— GIVEN REQUEST A —
In the post on risk management, what share of board directors does the new EY survey say don't think the companies they oversee have highly effective risk management?
— GIVEN REQUEST B —
Resume the post on risk management right after its last sentence.

— QUOTED TEXT —
▼
Misunderstanding what is effective risk management
I want to commend Tim Leech for his persistence in pointing out how few organizations understand, let alone practice effective risk management.
In his latest post Tim reviews an EY publication, The Board Imperative: Is now the time to reframe. He comments:
New EY survey reports 84% of board directors don’t think companies they oversee have highly effective risk management….. EY has identified a big performance gap and a huge opportunity, but, in my view, not how to fix the problem/the way forward.
I agree.
But I have a somewhat different view from Tim (which may be more language than anything else).
Here are some good points made by EY:
- A new survey of board members reveals that decisive action is required to optimize risk oversight and seize new strategic opportunities.
- In the current uncertain environment, risk management has become essential to strengthen resilience and create sustainable value.
- Boards have an opportunity to reframe their organization’s approach to risk management, but first they need to reconsider how the board itself thinks and acts.
- Enhanced risk management has become a top priority for boards: 79% believe that improved risk management will be critical in enabling their organizations to protect and build value in the next five years. CEOs share this view. When asked which areas of the enterprise they expect will change most in the next three years, they ranked risk management first.
- …boards [sic] members today believe that those responsible for risk management are too focused on downside mitigation: 80% say that risk and compliance teams need to find a better balance between mitigating downside risks and driving growth.
- “Risk needs to be embedded in strategy conversations at the board level and also in what every business function is doing,” says Nick Allen, a Board Director at Lenovo Group. “You just can’t isolate discussions about risk.”
The problem I have with the EY perspective is that despite these comments they are still focused on managing or mitigating harms, and harms alone. They end the article with:
As the risk landscape around their organizations becomes more and more complex, board members need to ensure that their organizations are doing all they can to effectively identify, mitigate, manage and even predict new threats. That means getting proactive.
While it is clearly necessary to address potential harms, there has to be a balancing between the possibilities for harm and those for reward. Risk management should ensure people have the necessary information to make the informed and intelligent decisions necessary for success, knowing which risks and opportunities to take if they are to achieve their business objectives.
That requires that comparable information be available for both upside and downside effects of what might happen (which some refer to as uncertainty and others as ‘risk’).
Unfortunately, EY’s criteria for effective risk management don’t do this. So we have to consider their numbers on high performers overly optimistic.
To repeat two salient points from EY’s own publication:
- …boards [sic] members today believe that those responsible for risk management are too focused on downside mitigation: 80% say that risk and compliance teams need to find a better balance between mitigating downside risks and driving growth.
- “Risk needs to be embedded in strategy conversations at the board level and also in what every business function is doing,” says Nick Allen, a Board Director at Lenovo Group. “You just can’t isolate discussions about risk.”
What do you think? I welcome your comments.
Norman, looking at the first of the two salient points above, aren’t the board ultimately responsible for risk, and opportunity, management? The second point seems to reinforce this.
So shouldn’t boards be telling their management what the board, and business, requires?
▲
— MATERIAL PROVIDED —
▼
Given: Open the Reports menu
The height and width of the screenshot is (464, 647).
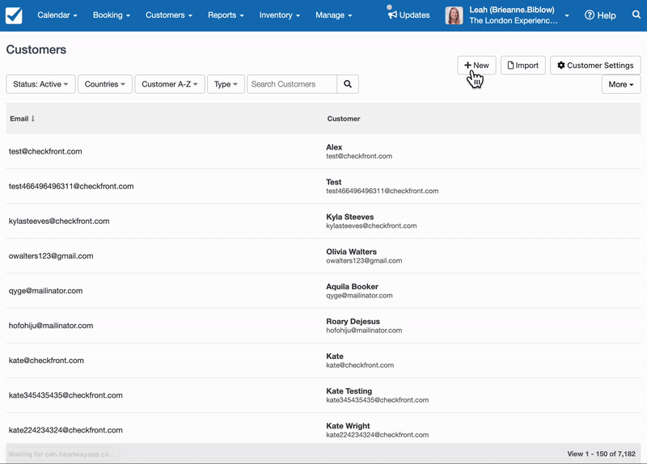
▲
— TASK RESULT A —
84%

— TASK RESULT B —
Yes, David – if the members understand what effective risk management is – and they have been led to believe it is about avoiding harm.
Richard – I appreciate your thoughts and fundamentally agree with what you’re saying. I concur that many firms exhibit fundamental inconsistencies in their approach to risk. I will also say that much of what many large consulting firms have to say about risk management is so fundamentally flawed that it’s difficult to address individual misstatements that logically flow from those flaws. Just to pick one – ” risk and compliance teams need to find a better balance between mitigating downside risks and driving growth.” I think it’s troubling to complain that risk and compliance teams need to better drive growth. Have they bled all authority from their product managers? Their marketing groups? Their sales executives? If an organization has ceded fundamental mission responsibility to risk and compliance groups, that’s a strategic problem. Risk, compliance and other mitigation groups exist to help managers consider better-informed strategies, not to dominate strategy.
“84% of board directors don’t think companies they oversee have highly effective risk management…”, what are these board members doing about it, aren’t they the ones in charge that can drive the change?
Would be interesting to know what the risk management teams think about how boards perceive risk management. I doubt they see evidence of boards pushing for major changes in the risk management domain.
The article shows a graph “Leading companies have effective risk management across a range of activities”. I would not be surprised if the companies claiming to be leading in certain activities can’t provide evidence or measurements to substantiate why they believe they are leading.
These surveys mainly reflect perception but draw conclusions that largely are just a nice story.
“Increasingly, it is critical to consider a longer time horizon when assessing strategy and risk – ideally more than five years.” This conclusion clashes with what we are learning now, namely that we live in a VUCA world and long time strategic thinking is becoming less valuable.
I was about to post something similar to Osama. The survey results are similar to prior years. I would like the survey to ask those who are dissatisfied what are they doing about it. What specifically is missing? How have they communicated their concerns?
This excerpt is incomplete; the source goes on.